If you are located in Canada a Yamaha 1332 will be a better option as it has steering brakes and your spouse or daughter will have no problems operating it as it is a hydrostatic drive unit.


Just keep in mind that you will be walking 1000 feet for every lap you do so keep that in mind.


----------



## The Q (Dec 19, 2016)

Is trading in your current John Deer with all the "hard to attach" attachments for a newer more friendly model out of the question? You will still have all the old attachments lying around if you buy a dedicated walk behind. I would go with the 828 if you decide to go with a walk behind.


----------



## Roddy (Mar 11, 2018)

leonz said:


> Hello Roddy,
> 
> Please don't buy a used unit with your situation.
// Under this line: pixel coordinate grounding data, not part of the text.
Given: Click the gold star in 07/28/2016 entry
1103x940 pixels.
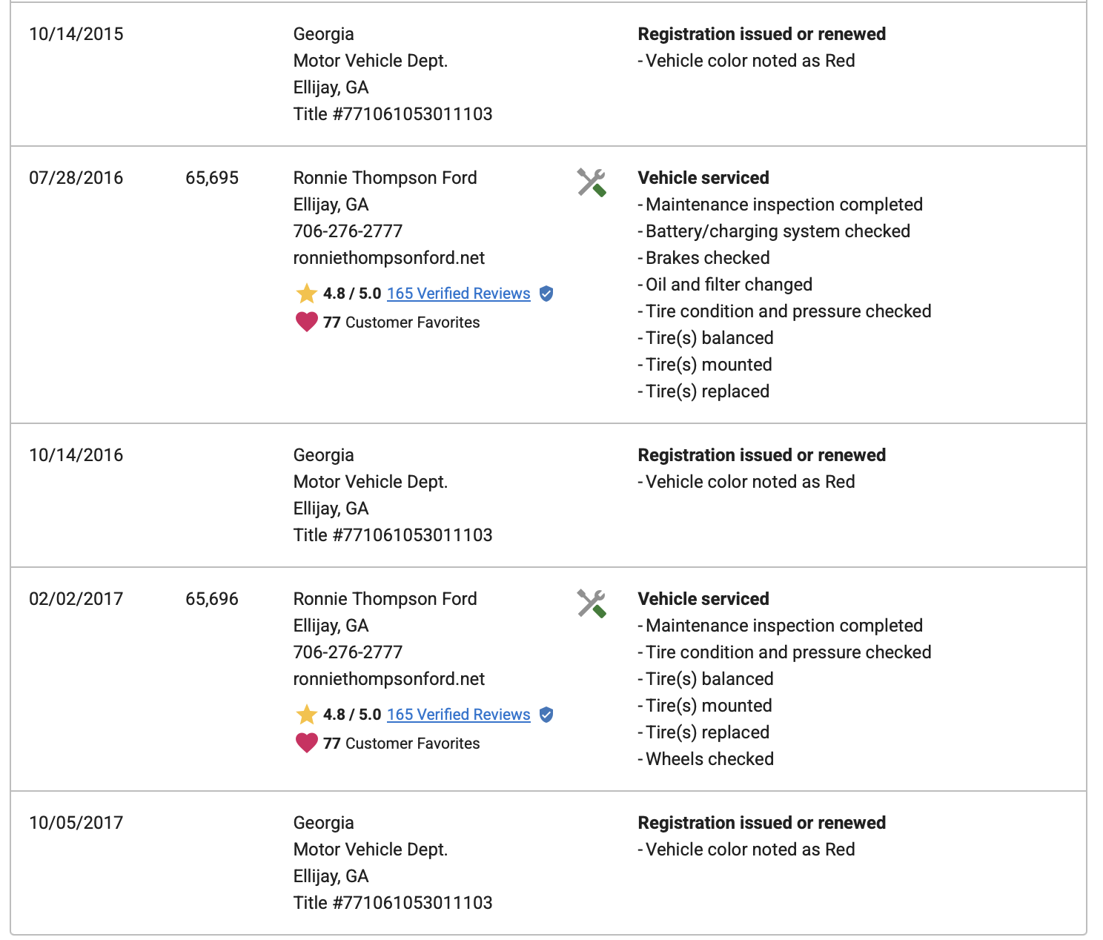Looking at the screenshot, I should (306, 294).
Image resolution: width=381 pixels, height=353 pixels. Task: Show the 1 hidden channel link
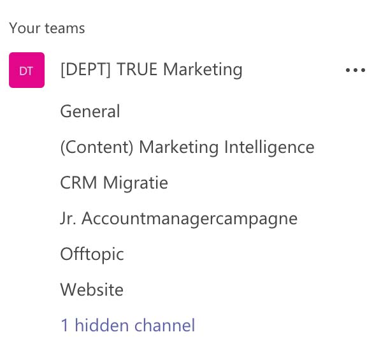tap(128, 325)
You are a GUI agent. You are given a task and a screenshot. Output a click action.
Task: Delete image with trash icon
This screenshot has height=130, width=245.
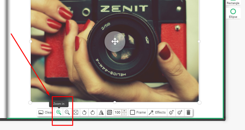coord(188,112)
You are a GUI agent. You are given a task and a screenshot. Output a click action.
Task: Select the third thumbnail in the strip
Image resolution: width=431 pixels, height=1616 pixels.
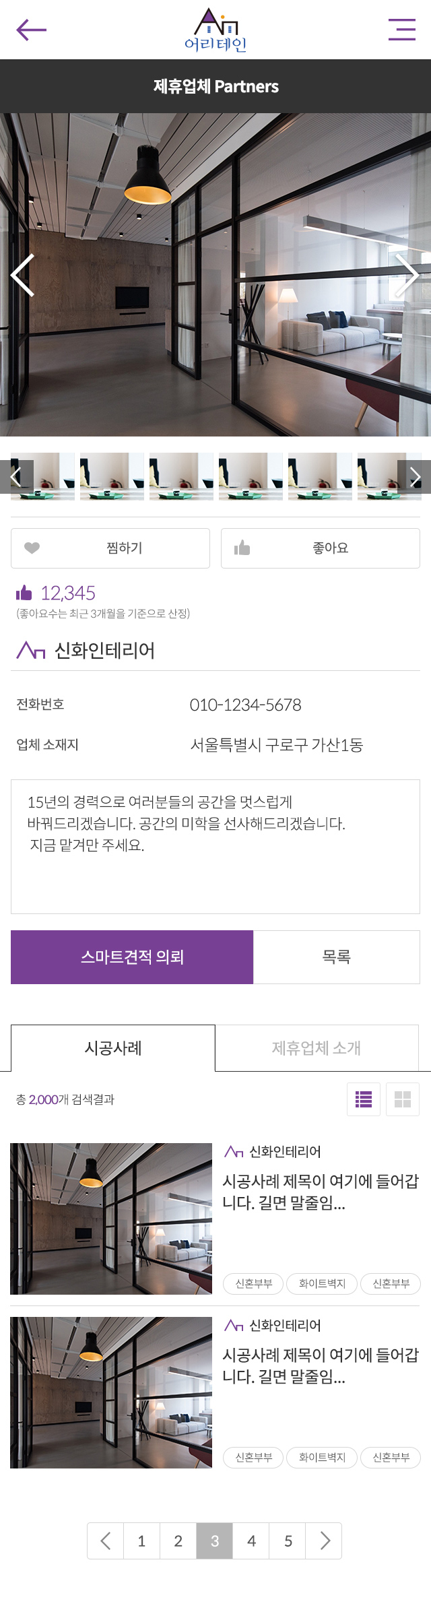(181, 477)
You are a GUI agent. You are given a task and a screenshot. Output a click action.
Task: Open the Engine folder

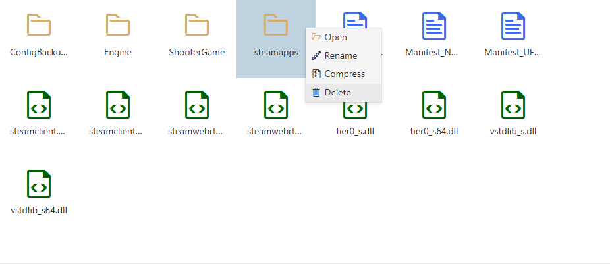(x=118, y=26)
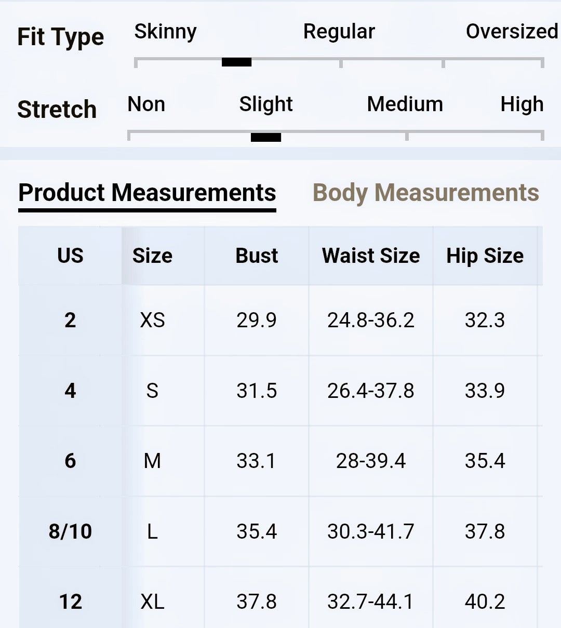This screenshot has height=628, width=561.
Task: Click the Fit Type slider black marker
Action: (236, 62)
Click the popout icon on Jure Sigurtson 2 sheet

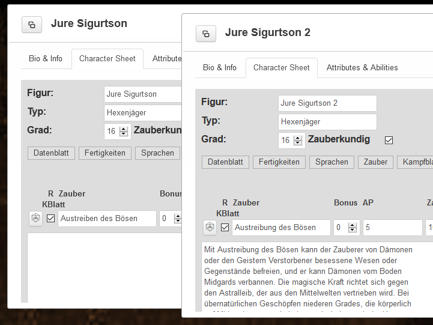[205, 34]
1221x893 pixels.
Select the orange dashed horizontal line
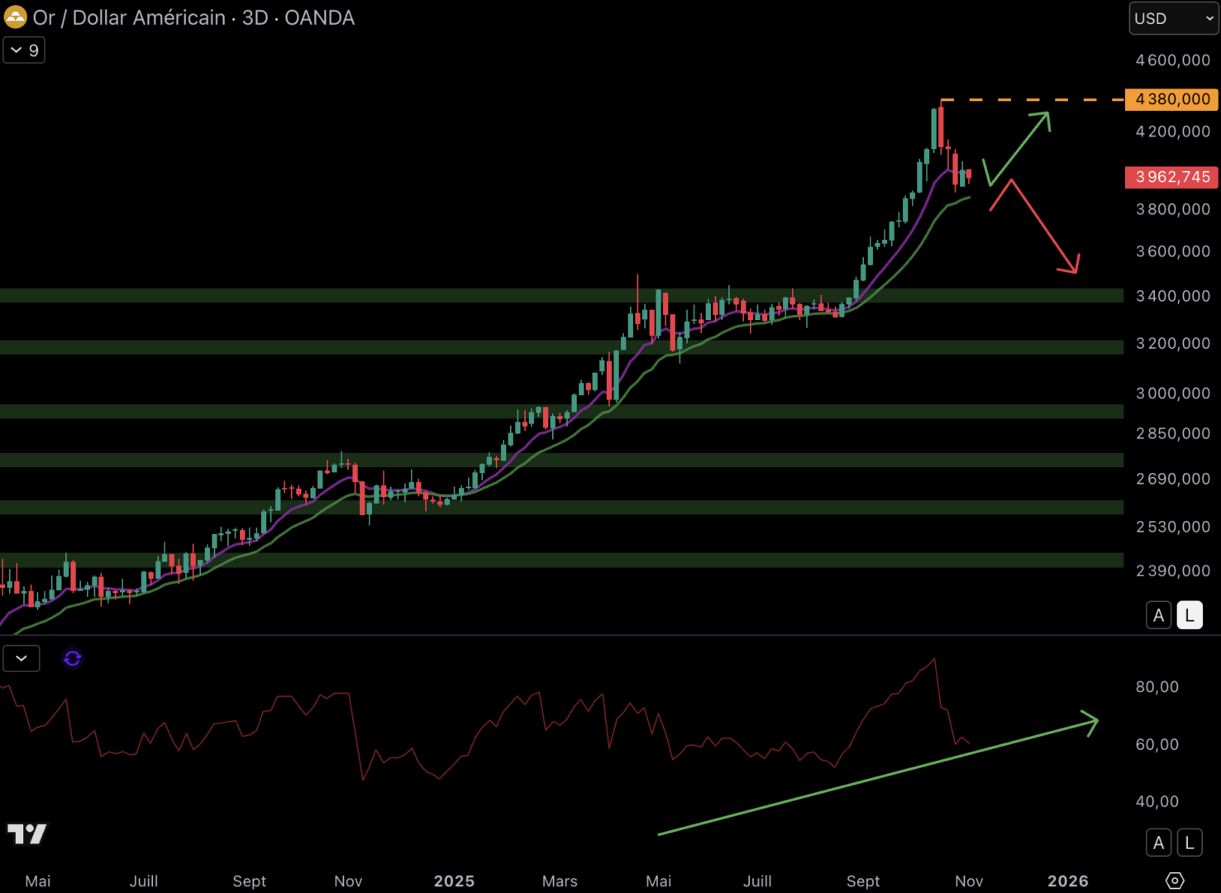coord(1033,100)
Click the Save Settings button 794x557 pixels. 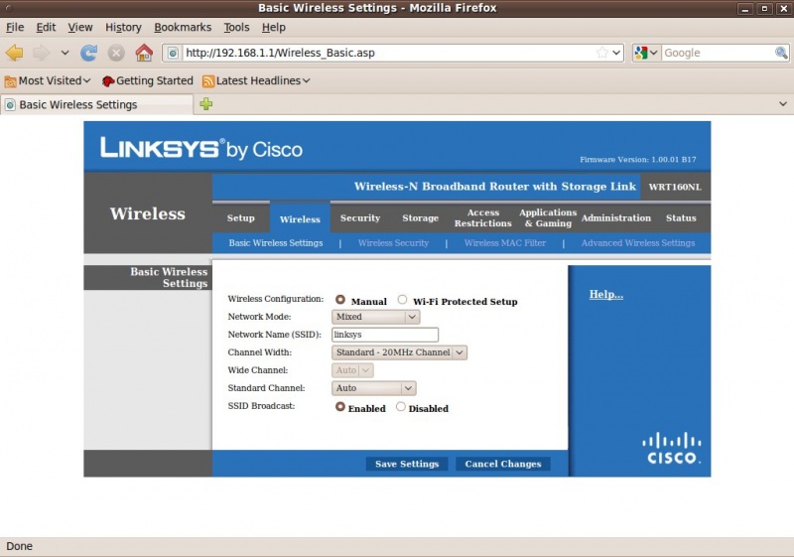coord(407,464)
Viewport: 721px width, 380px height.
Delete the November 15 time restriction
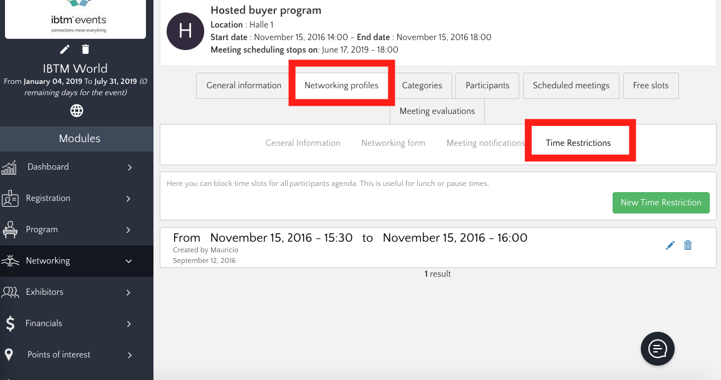pyautogui.click(x=688, y=245)
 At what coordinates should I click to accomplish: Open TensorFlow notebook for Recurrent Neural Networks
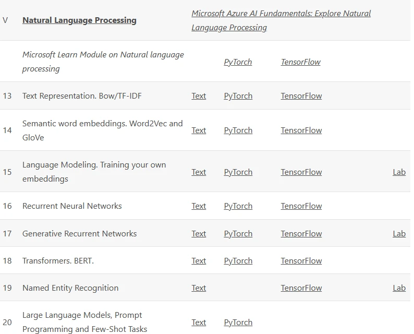301,206
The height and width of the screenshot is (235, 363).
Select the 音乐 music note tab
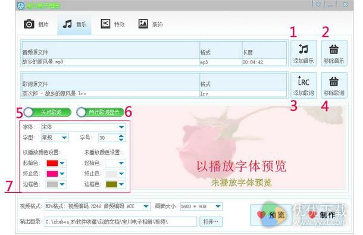click(74, 24)
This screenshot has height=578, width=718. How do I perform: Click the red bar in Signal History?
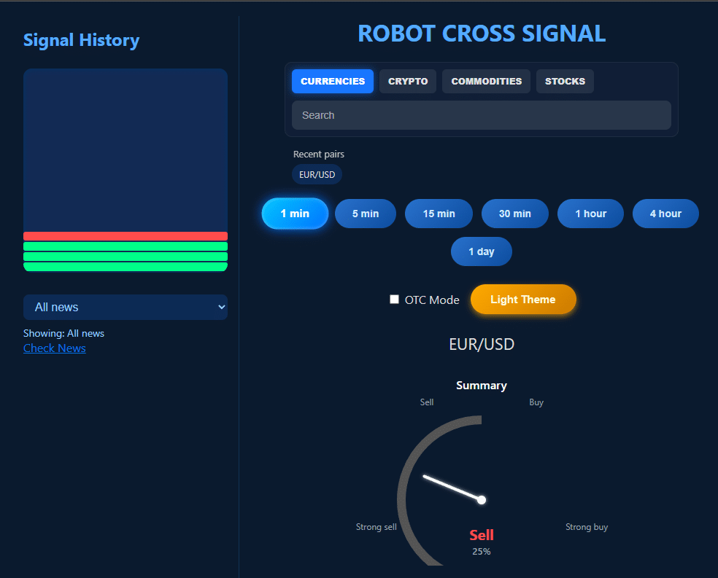[x=125, y=235]
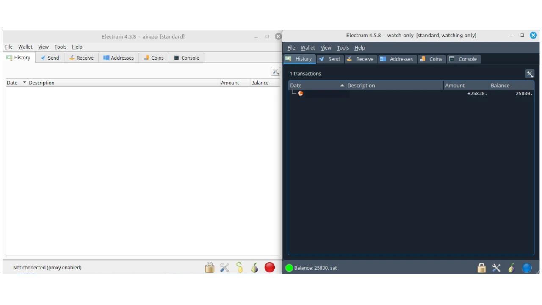Open Console tab in watch-only window
The width and height of the screenshot is (542, 305).
tap(463, 59)
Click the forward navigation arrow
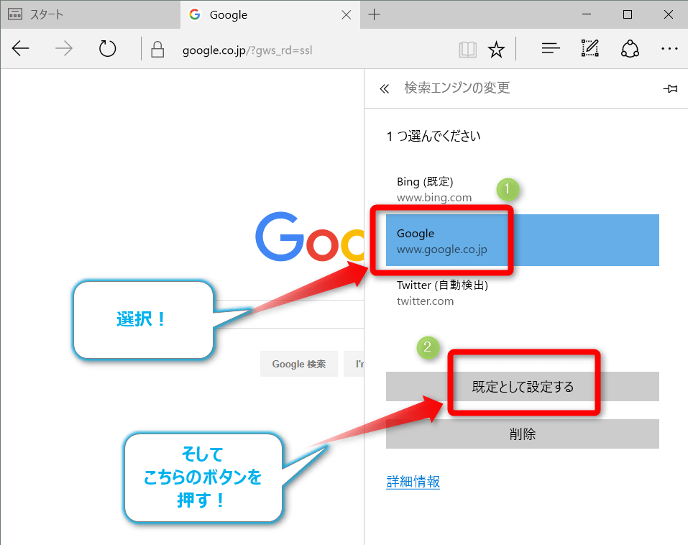Viewport: 688px width, 545px height. click(x=64, y=49)
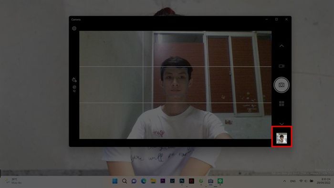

Even a new walk behind is going get very old very quickly in your case and unless they are very heavy like the Yamaha 1332 they will ride up on the end of driveway mess/monster.
> 
> ...


This may be a dumb question, but what is a BCS 853? I am located in Central MN.
Also,not to worried about the 1000 foot walk. I try to get a 2.5-3 mile jog in 4-5 days a week. Last week we got a 7-9" heavy snowfall. I ended up having to shovel the driveway by hand. Now that kick my A$$


----------



## Roddy (Mar 11, 2018)

The Q said:


> Is trading in your current John Deer with all the "hard to attach" attachments for a newer more friendly model out of the question? You will still have all the old attachments lying around if you buy a dedicated walk behind. I would go with the 828 if you decide to go with a walk behind.


Trade in is not an option. I mow about 5 acres with about 120 trees that are a mix of oak and pines. I need the front mount mower to get under the pines. Plus I just put a new diesel engine in it last fall after my oil pump failed. it's trade in value would be minimal. My dad has a John Deere F725 which my blower was made for. I would give him my blower attachment.


----------



## ZOMGVTEK (Sep 25, 2014)

If its uncommon to see more than ~1' of snowfall overnight, an HS828 is a good choice for that distance.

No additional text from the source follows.